Большой концертный зал переполнен. Вновь прибывшие зрители торопливо рассаживаются по местам, наступая друг другу на ноги и негромко матерясь. Вдоль стен выстраиваются группы спецназовцев в полном боевом облачении и с оружием, вызывая ассоциации с русским “Норд-Остом”. Еще до появления этих молодчиков зал обнюхали сверху донизу служебные собаки и опытные саперы. Искали все подозрительное: взрывные устройства, баллоны с химикатами, кнопки на креслах, ядовитый попкорн в буфете… Такие меры предосторожности не случайны – на концерт собирался пожаловать сам террорист №1! Да еще и в качестве выступающего!

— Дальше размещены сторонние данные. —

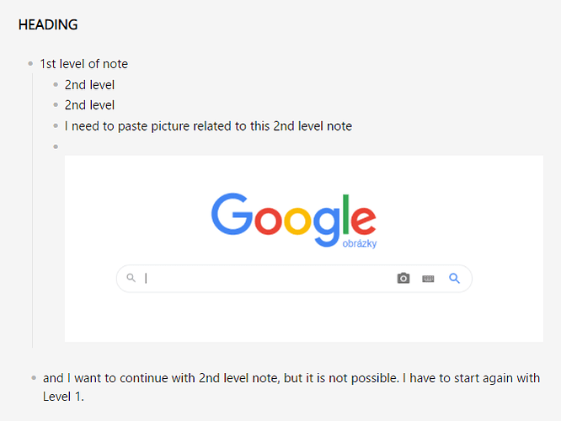Viewport: 561px width, 421px height.
Task: Click the camera icon in the search bar
Action: [403, 278]
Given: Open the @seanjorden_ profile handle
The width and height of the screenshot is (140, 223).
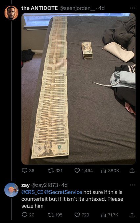Looking at the screenshot, I should pos(77,8).
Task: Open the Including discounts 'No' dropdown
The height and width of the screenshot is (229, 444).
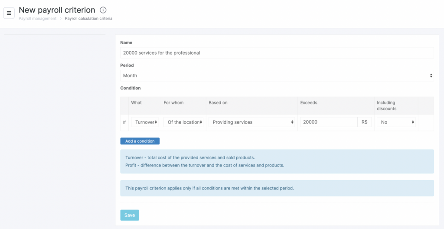Action: tap(397, 122)
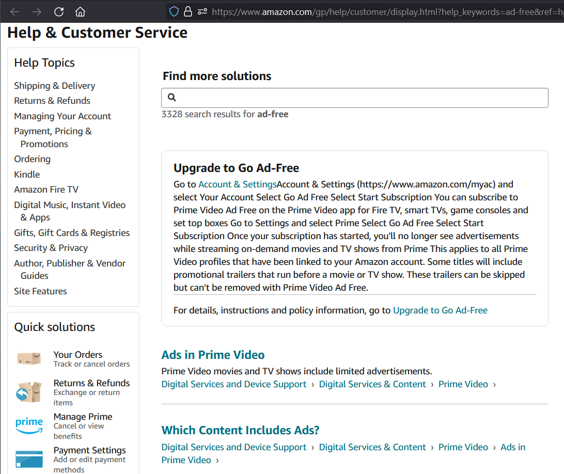Open Shipping & Delivery help topic

click(54, 86)
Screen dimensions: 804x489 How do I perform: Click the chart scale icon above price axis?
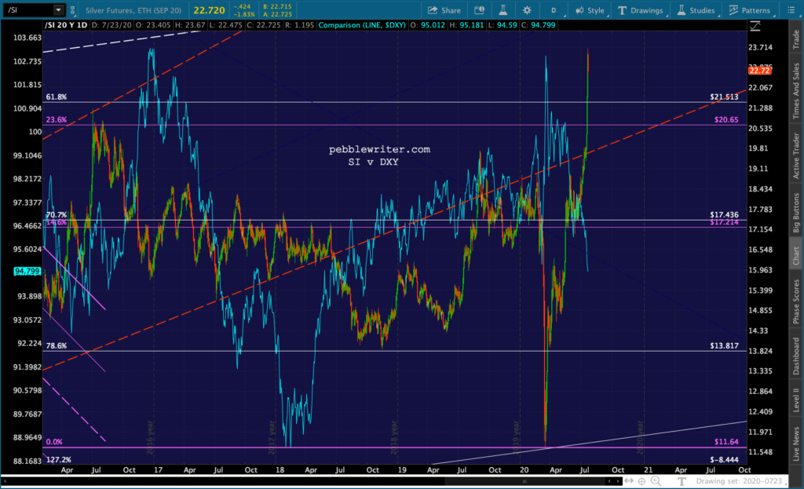[755, 26]
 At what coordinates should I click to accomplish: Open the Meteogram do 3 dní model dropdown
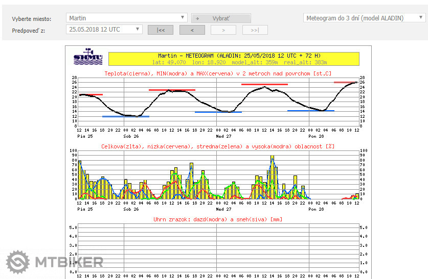pos(364,18)
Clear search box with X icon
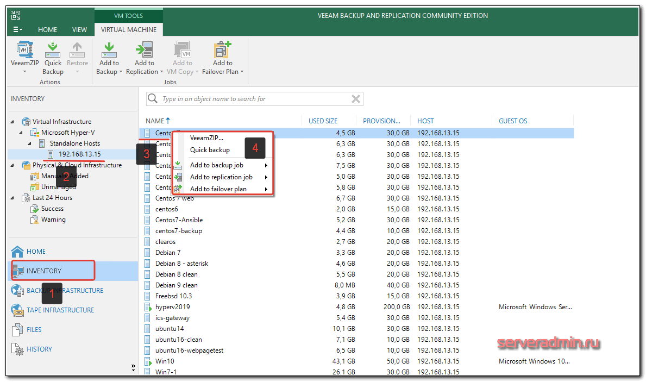The width and height of the screenshot is (646, 382). (356, 99)
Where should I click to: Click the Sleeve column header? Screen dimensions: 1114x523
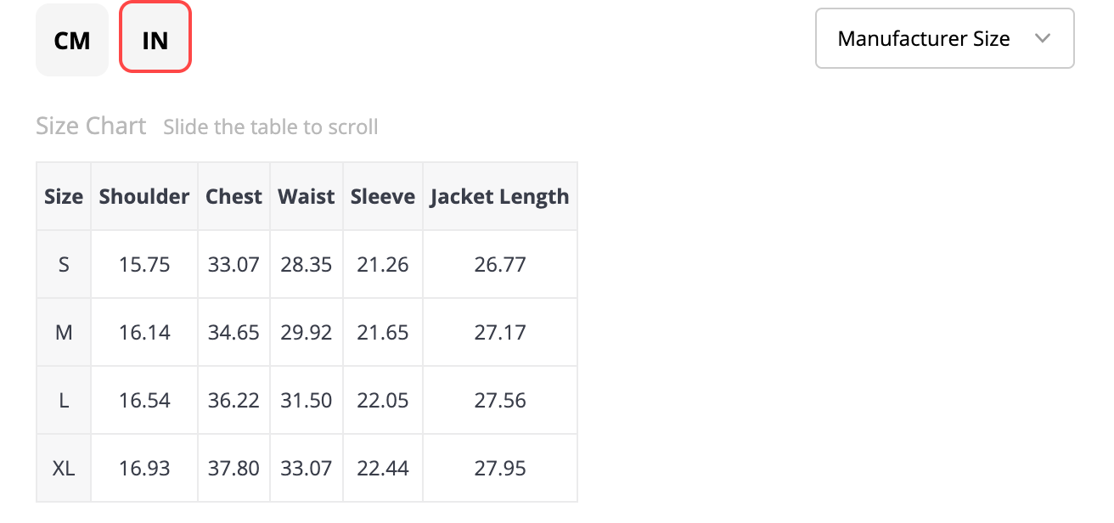tap(383, 196)
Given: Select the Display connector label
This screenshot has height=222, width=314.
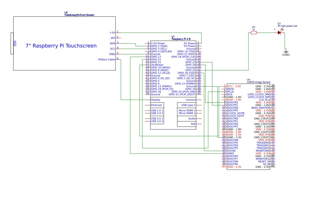Looking at the screenshot, I should pos(155,100).
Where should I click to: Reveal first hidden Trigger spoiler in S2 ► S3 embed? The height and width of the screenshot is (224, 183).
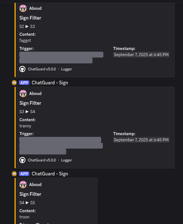click(x=61, y=54)
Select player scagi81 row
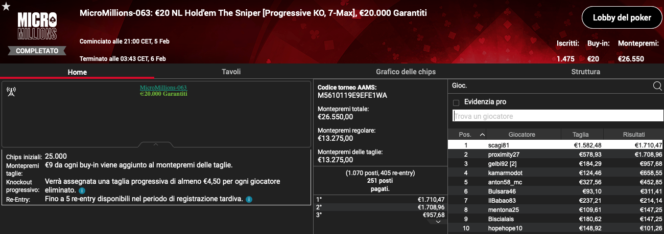 (x=556, y=145)
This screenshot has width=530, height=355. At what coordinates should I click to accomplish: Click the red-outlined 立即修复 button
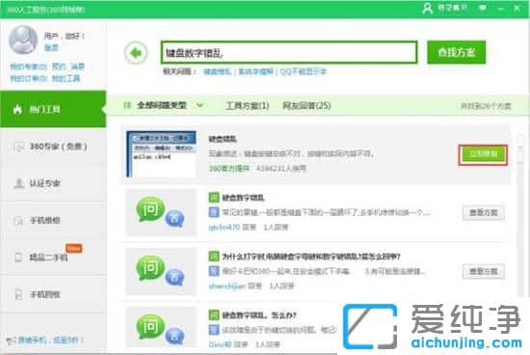(x=483, y=154)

Заклятый враг самой миролюбивой (и поэтому не желающей оставить мир в покое) державы не давал о себе знать долгое время. Никто не устраивал громких беспорядков, не шнырял зловещей тенью по городу, не требовал водки жутким хриплым голосом. Мирные жители не знали, из какого затянувшегося отпуска вернулся этот асоциальный тип, но несколько дней назад они увидели афишу, обещающую “вечер трагической песни с террористом №1”. Дарт Вейдер без плаща всерьез собирался каяться, выворачивать душу наизнанку и поражать публику своим глубоким внутренним миром. Чтобы создать нужное “похоронное” настроение, зрителям в гардеробе раздавали носовые платки черного цвета, предлагали приобрести душераздирающие фотографии похмельного Ханка с опухшим противогазом или пожертвовать умеренную сумму на реабилитацию жертвы чудовищного стресса и непрерывных возлияний (карточки не принимаются). Народ массово шел знакомиться с “трагическими виршами”, несмотря на все предупреждения властей о возможном теракте. Чтобы предотвратить провокации и без лишнего шума “упаковать” террориста после выступления, на концерт приперлись и те самые спецназовцы. Впрочем, увидев дежурящую у сцены “группу поддержки” из кавказского подразделения S.O.R.T.I.R., они как-то подрастеряли боевой задор.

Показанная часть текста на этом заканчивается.